#### ASSIGNED TASK
Which of the lines below holds the string "computer"? Copy every line that does.

#### DATASET
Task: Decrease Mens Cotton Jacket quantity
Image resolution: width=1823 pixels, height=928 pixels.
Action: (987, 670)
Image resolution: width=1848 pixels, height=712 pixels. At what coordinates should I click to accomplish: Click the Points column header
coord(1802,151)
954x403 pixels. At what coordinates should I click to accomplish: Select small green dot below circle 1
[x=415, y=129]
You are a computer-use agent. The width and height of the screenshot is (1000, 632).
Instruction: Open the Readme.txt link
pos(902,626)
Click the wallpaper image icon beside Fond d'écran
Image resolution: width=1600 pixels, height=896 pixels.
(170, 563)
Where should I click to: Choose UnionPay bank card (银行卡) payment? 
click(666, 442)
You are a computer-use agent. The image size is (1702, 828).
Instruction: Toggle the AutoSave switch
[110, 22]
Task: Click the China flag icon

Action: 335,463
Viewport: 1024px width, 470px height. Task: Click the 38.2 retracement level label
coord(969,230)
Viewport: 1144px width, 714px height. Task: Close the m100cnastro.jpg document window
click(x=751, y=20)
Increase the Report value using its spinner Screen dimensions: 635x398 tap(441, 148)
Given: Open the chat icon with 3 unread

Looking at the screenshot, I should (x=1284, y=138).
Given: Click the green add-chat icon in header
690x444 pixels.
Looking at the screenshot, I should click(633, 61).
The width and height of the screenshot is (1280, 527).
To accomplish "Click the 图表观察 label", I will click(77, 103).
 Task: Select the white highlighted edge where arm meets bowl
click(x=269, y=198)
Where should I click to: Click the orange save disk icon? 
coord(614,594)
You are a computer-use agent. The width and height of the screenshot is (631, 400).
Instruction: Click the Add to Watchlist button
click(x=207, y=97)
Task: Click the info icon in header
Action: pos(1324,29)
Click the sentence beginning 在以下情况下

#### EXERCISE RESULT
You are a computer-use agent. The width and height of the screenshot is (1000, 632).
You are a computer-use agent. The image size is (1702, 828).
You are a computer-use agent. The width and height of the screenshot is (631, 400).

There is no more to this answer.